Your task - Set down every line from the one containing "Where should I" through the last line of the records below, exactly as written, and leave out the pictures.

Source material -
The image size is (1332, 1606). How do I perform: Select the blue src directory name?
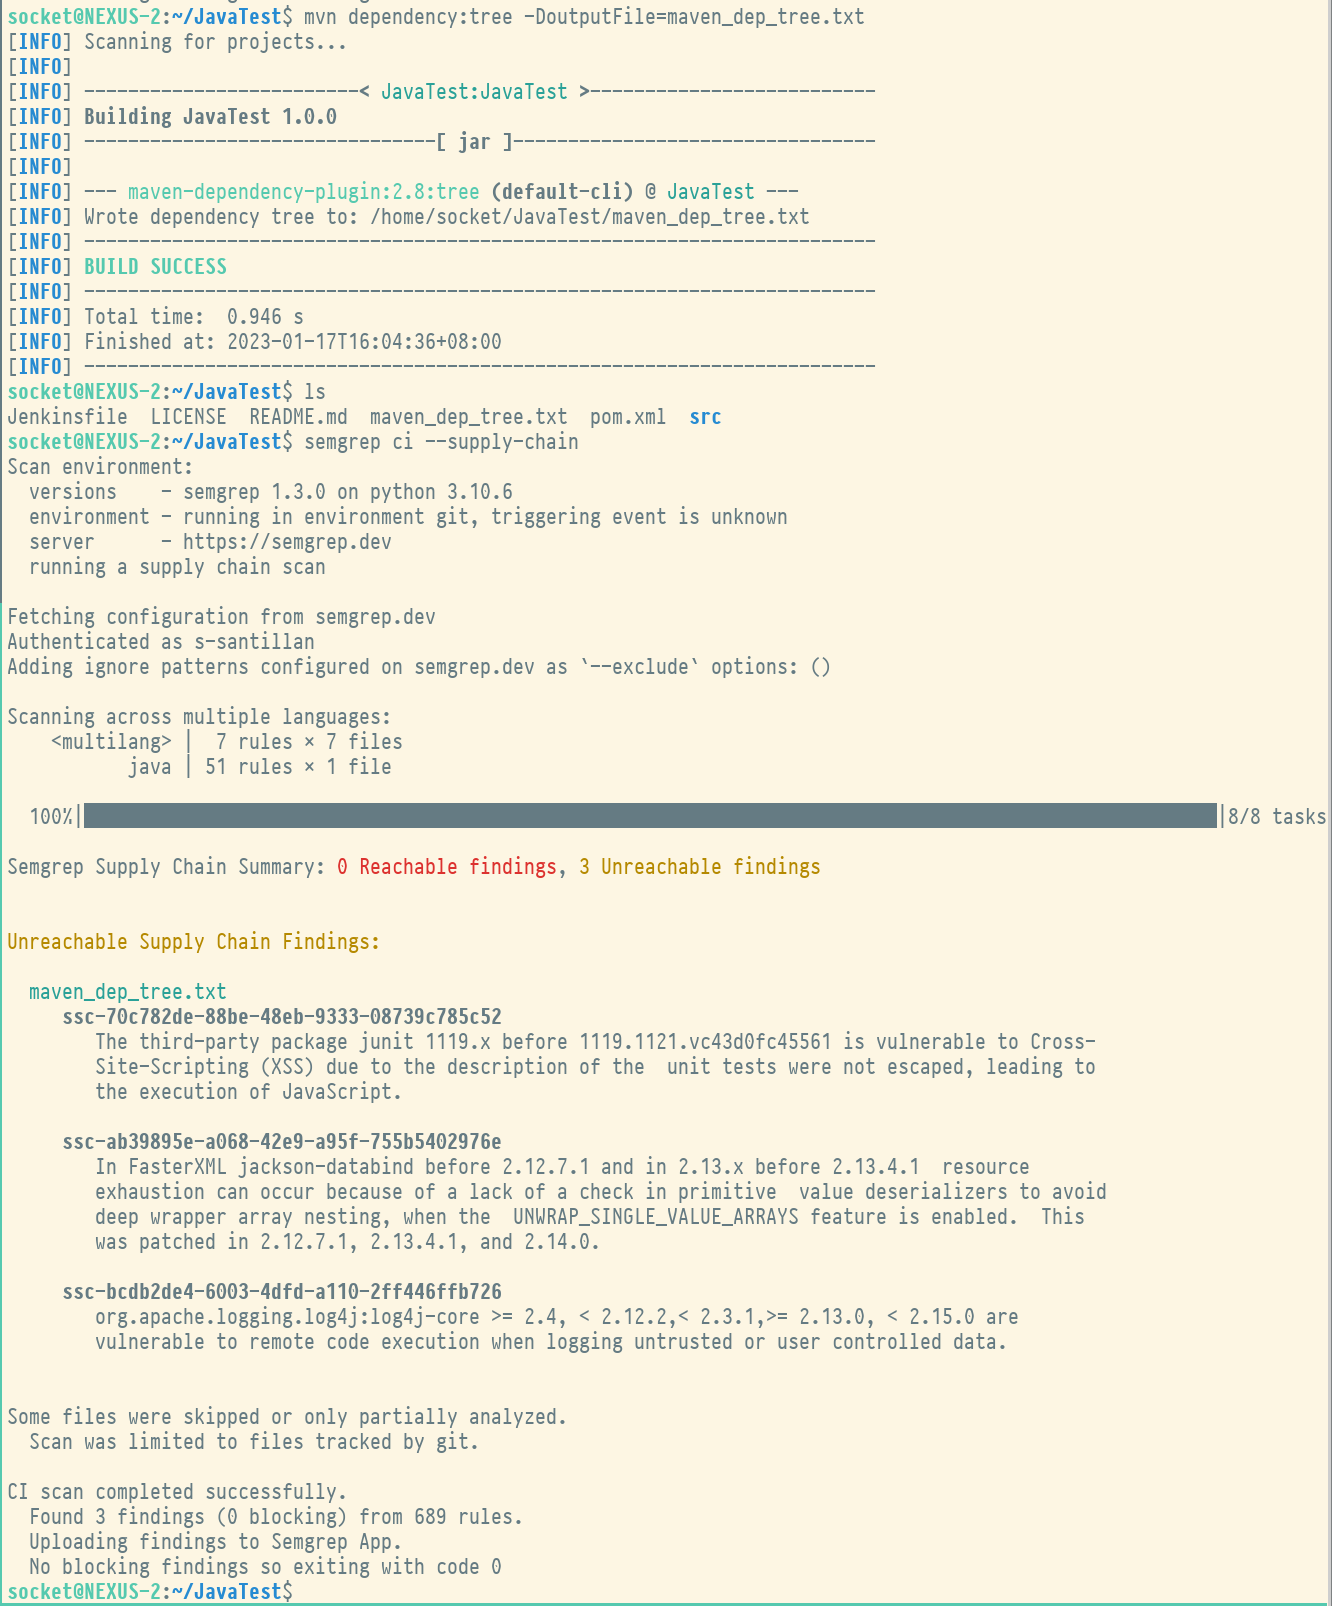pyautogui.click(x=705, y=417)
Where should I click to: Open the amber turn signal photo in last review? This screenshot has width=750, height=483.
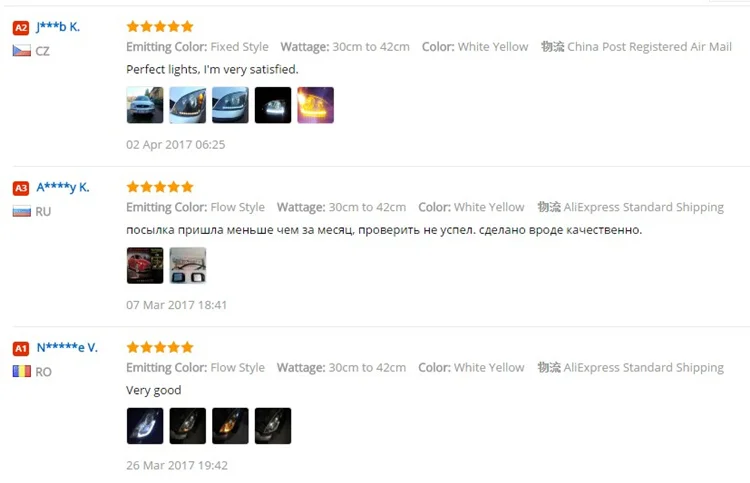[230, 426]
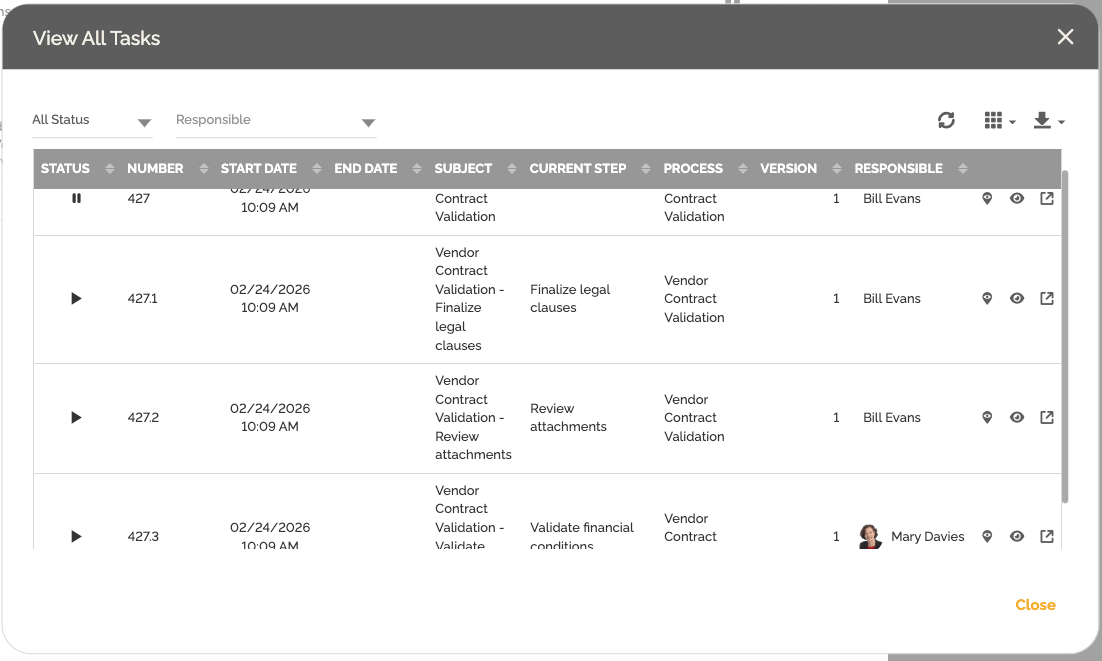Sort by the CURRENT STEP column header
This screenshot has height=661, width=1102.
578,169
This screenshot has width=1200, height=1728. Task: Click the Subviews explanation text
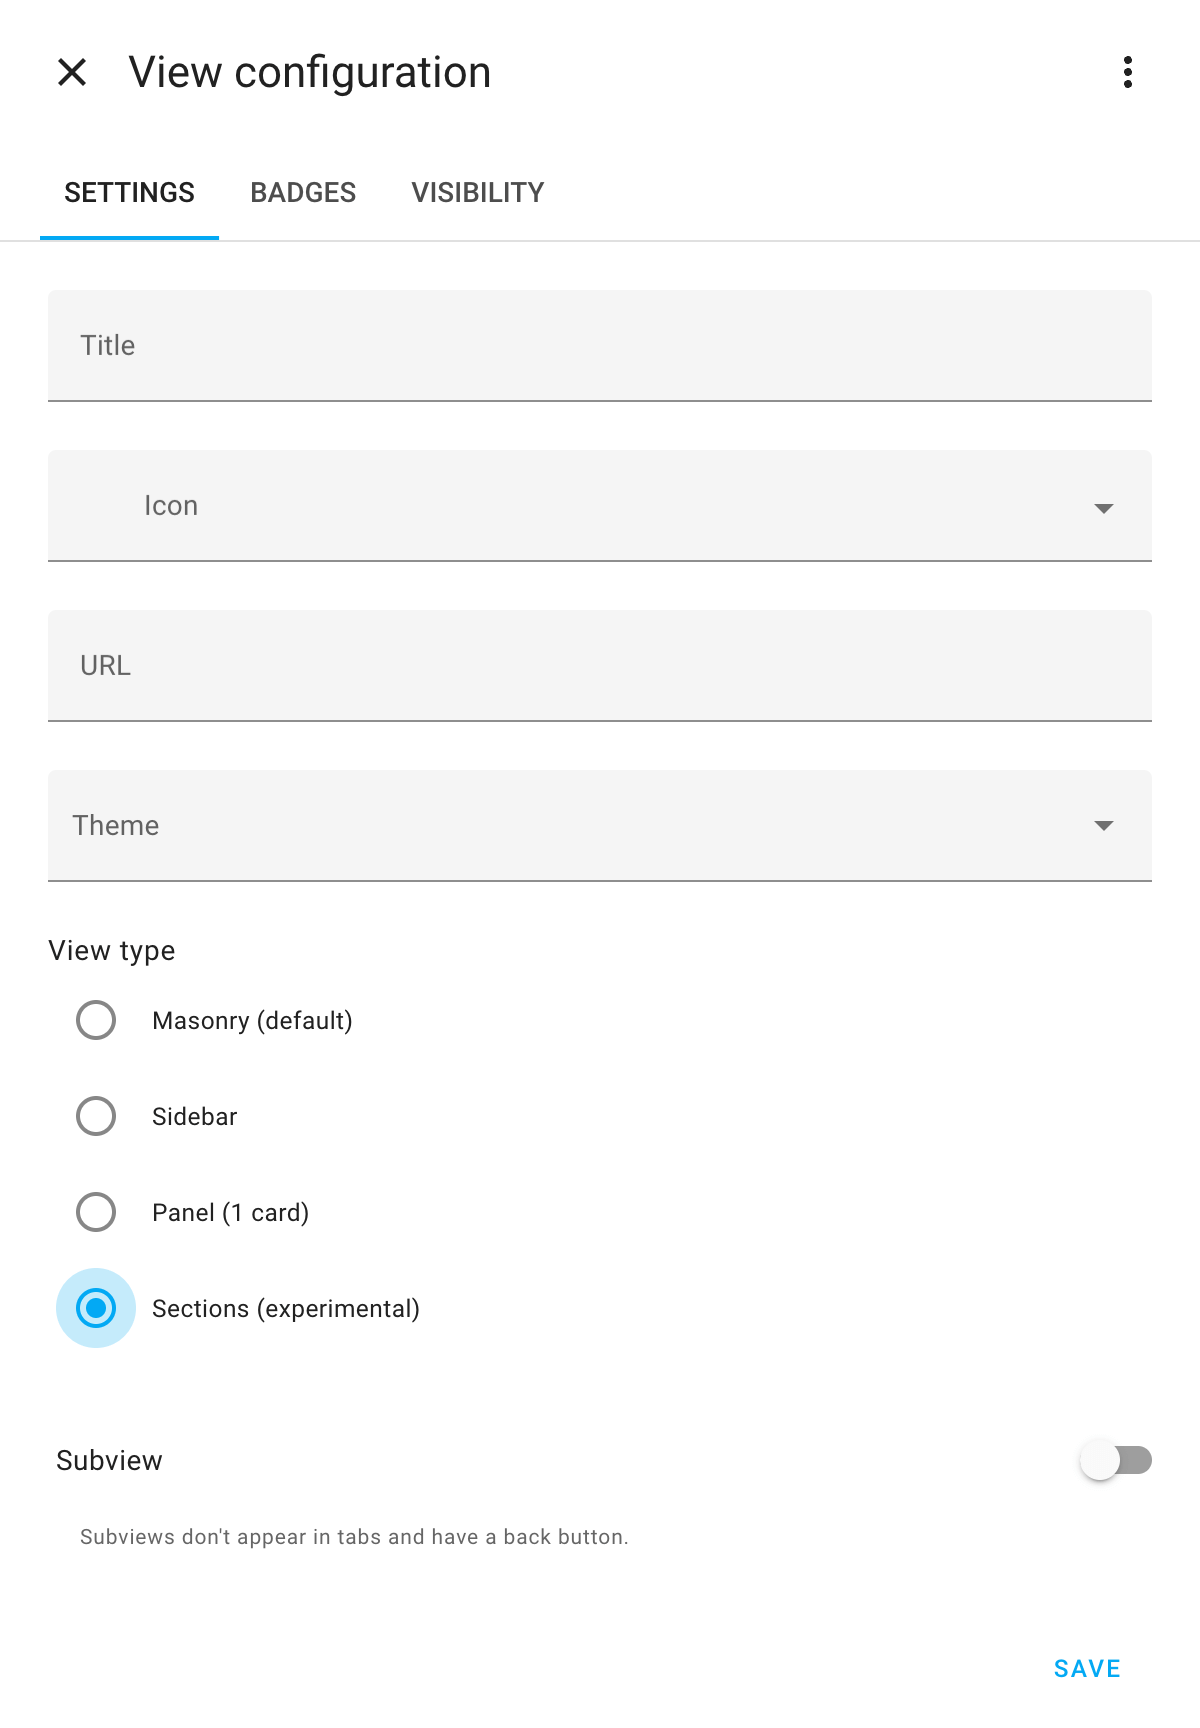(355, 1537)
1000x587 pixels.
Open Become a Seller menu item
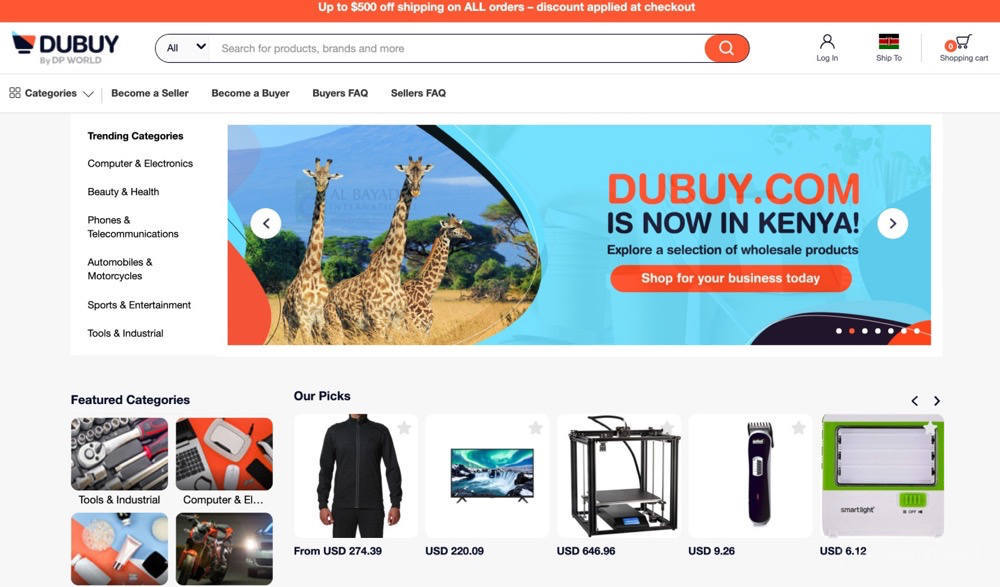tap(150, 93)
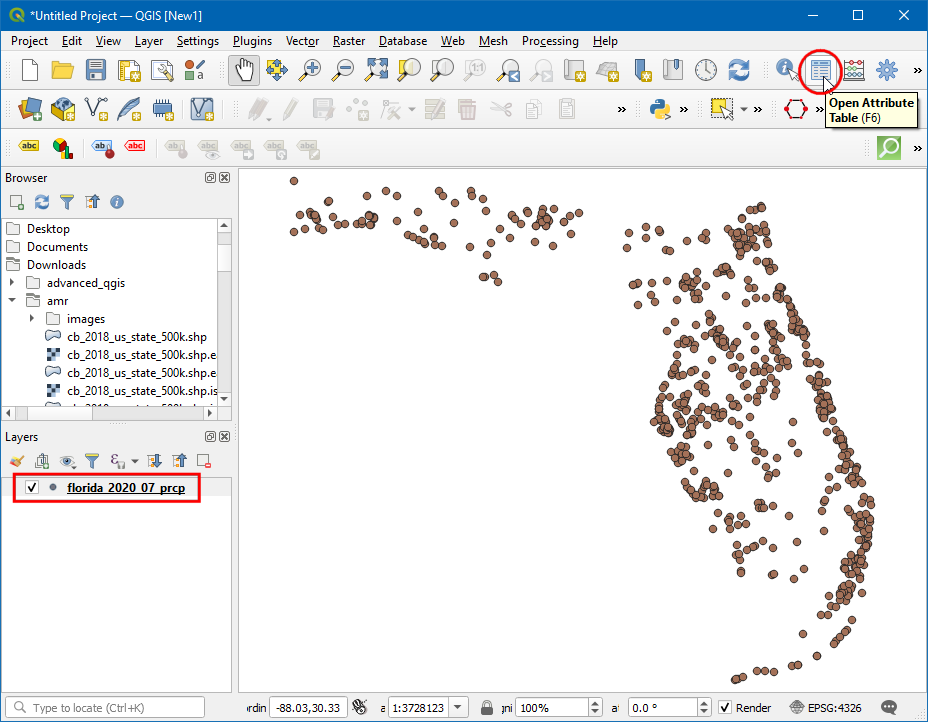Click Remove Layer icon in Layers panel
The width and height of the screenshot is (928, 722).
(204, 461)
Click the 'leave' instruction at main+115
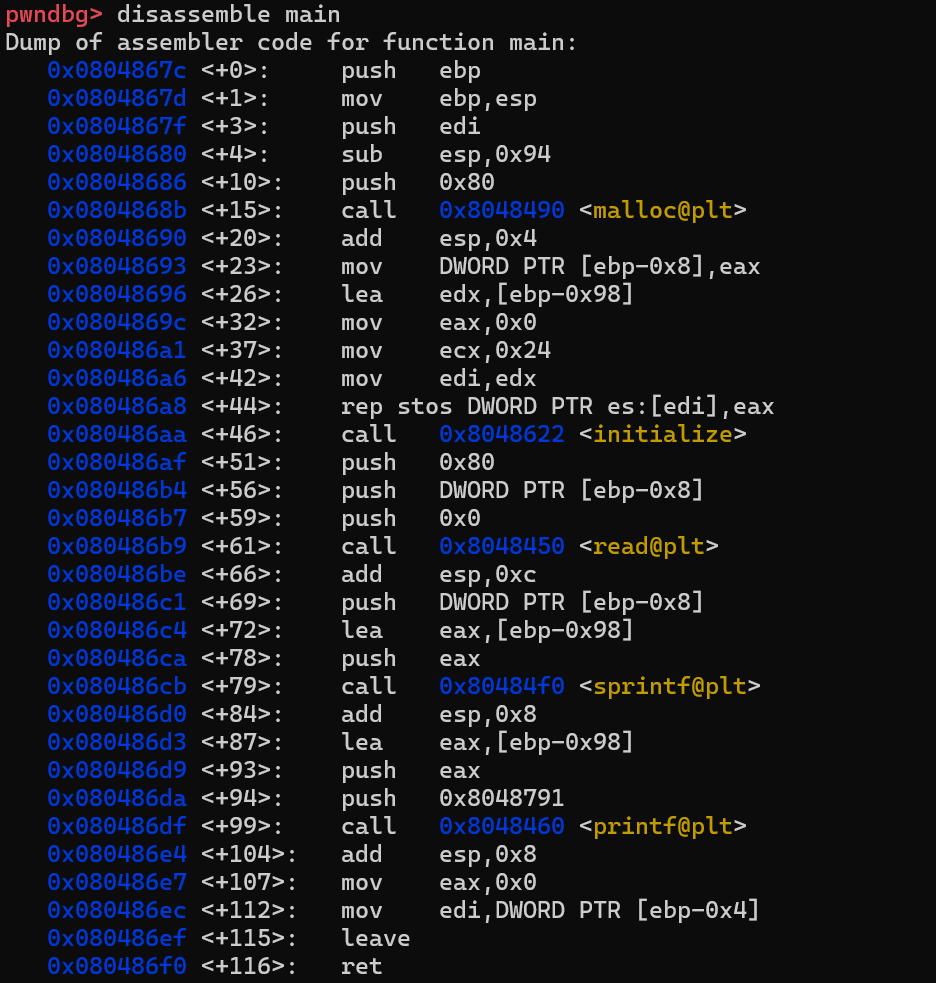 375,938
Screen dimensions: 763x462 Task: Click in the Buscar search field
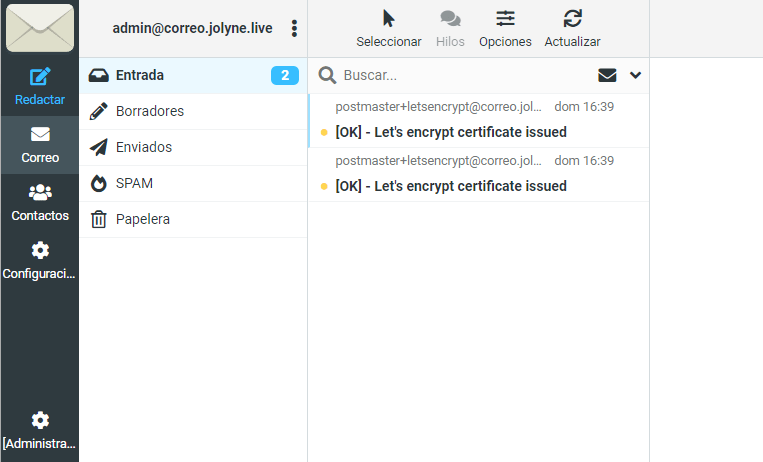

Exercise solution -
Where should I click to: Open the amber turn signal photo in last review? This screenshot has width=750, height=483.
[230, 426]
Sort by the CURRENT STEP column header
This screenshot has height=661, width=1102.
578,169
This screenshot has width=1200, height=1728. Task: Click the Subviews explanation text
(355, 1537)
1000x587 pixels.
Open Become a Seller menu item
tap(150, 93)
Click Remove Layer icon in Layers panel
The width and height of the screenshot is (928, 722).
(204, 461)
Click the 'leave' instruction at main+115
 375,938
Screen dimensions: 763x462 Task: Click in the Buscar search field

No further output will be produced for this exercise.